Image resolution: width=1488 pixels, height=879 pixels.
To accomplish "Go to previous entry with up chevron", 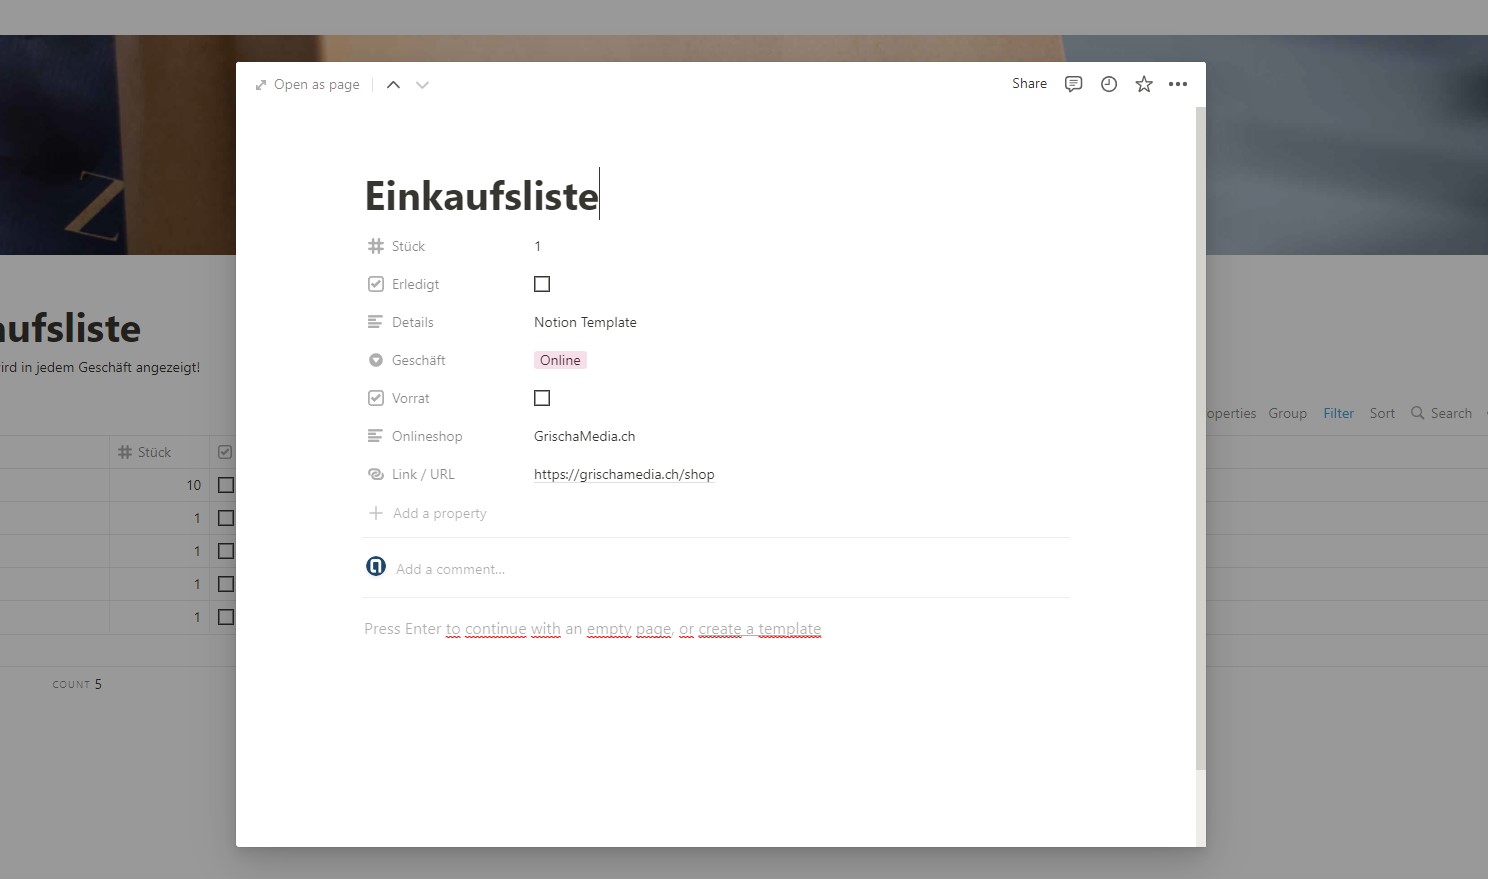I will tap(394, 85).
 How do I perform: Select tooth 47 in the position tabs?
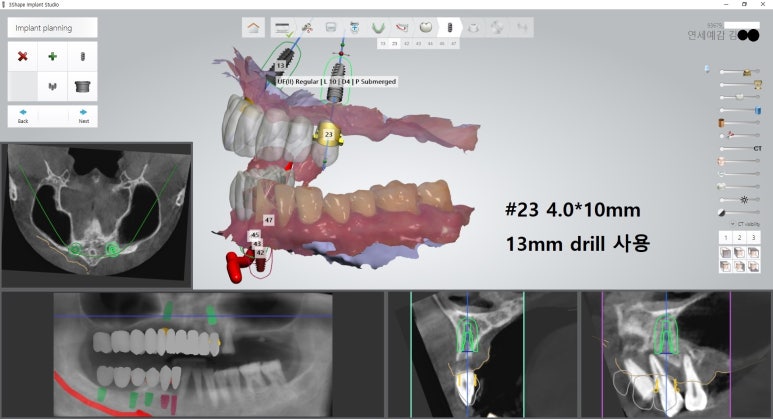coord(454,44)
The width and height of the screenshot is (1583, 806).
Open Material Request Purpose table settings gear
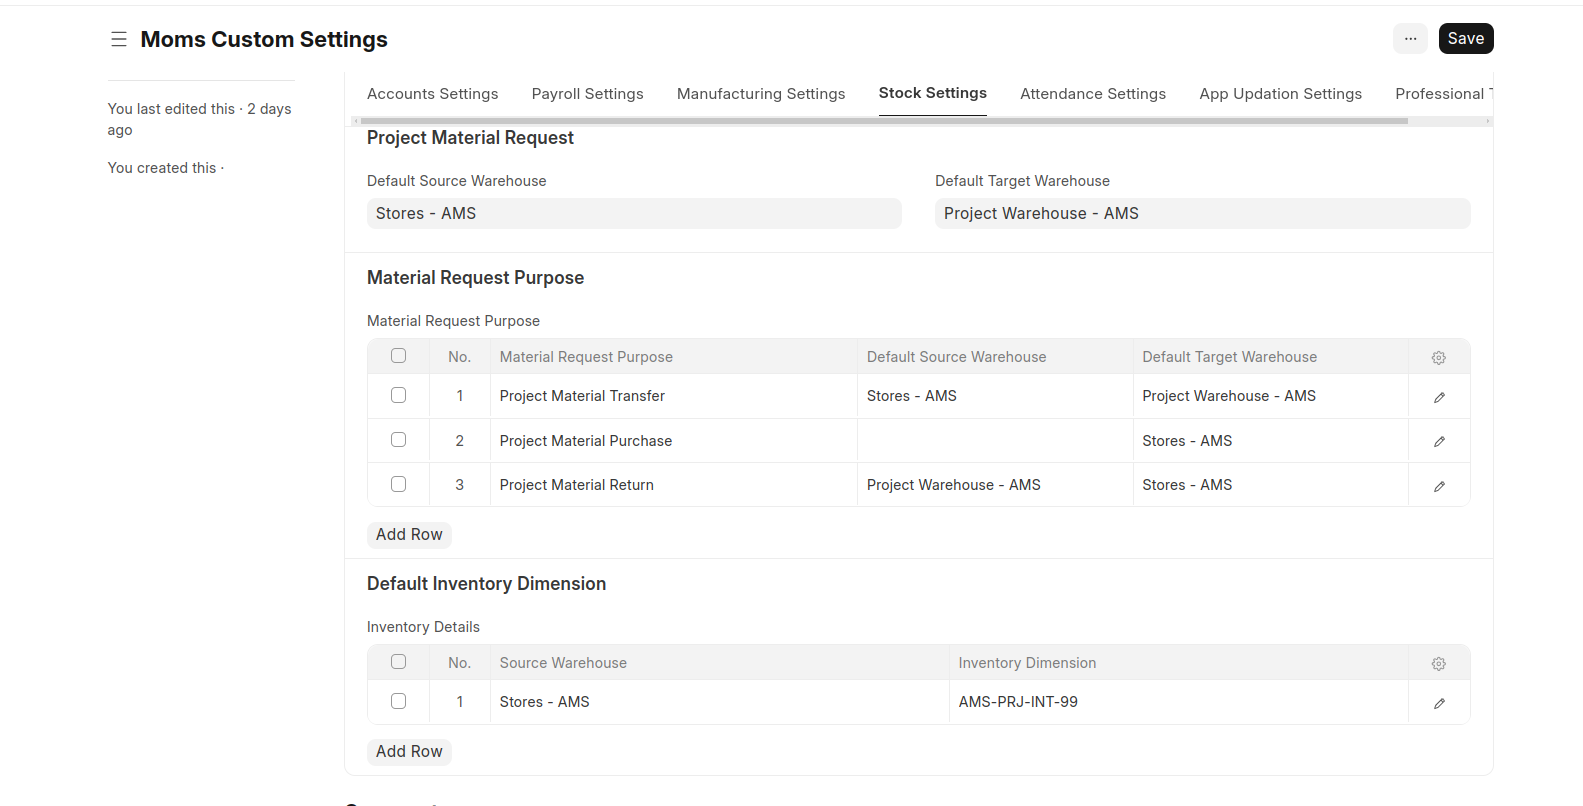[x=1438, y=357]
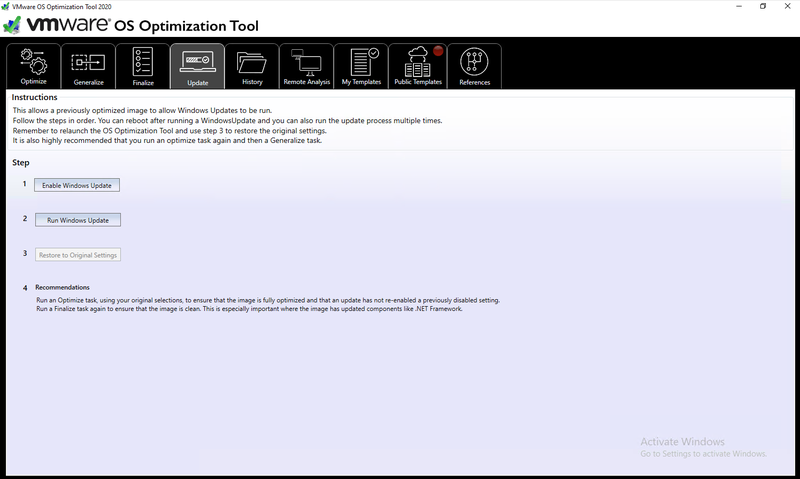The width and height of the screenshot is (800, 479).
Task: Restore down the application window
Action: pyautogui.click(x=763, y=6)
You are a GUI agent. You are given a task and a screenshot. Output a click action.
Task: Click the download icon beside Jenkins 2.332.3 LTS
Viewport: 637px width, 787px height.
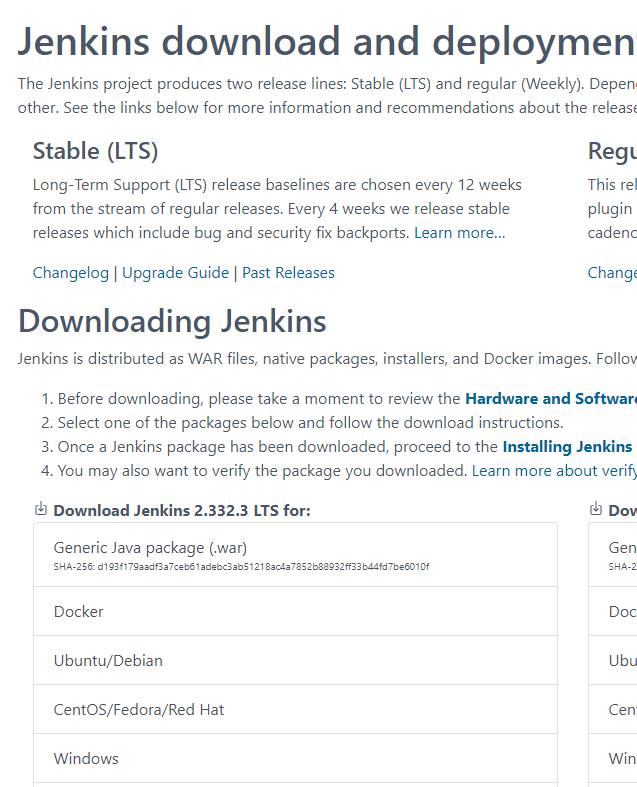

++++

▸ **TASK ITEM**
Could you repeat exactly the lines from the one containing "Open Material Request" through the last line of the records, both included, without the pictures?

▸ **SOLUTION TO THE PROBLEM**
Open Material Request Purpose table settings gear
[x=1438, y=357]
The width and height of the screenshot is (800, 479).
Task: Restore down the application window
Action: pyautogui.click(x=763, y=6)
You are a GUI agent. You are given a task and a screenshot. Output a click action.
Task: Click the download icon beside Jenkins 2.332.3 LTS
Viewport: 637px width, 787px height.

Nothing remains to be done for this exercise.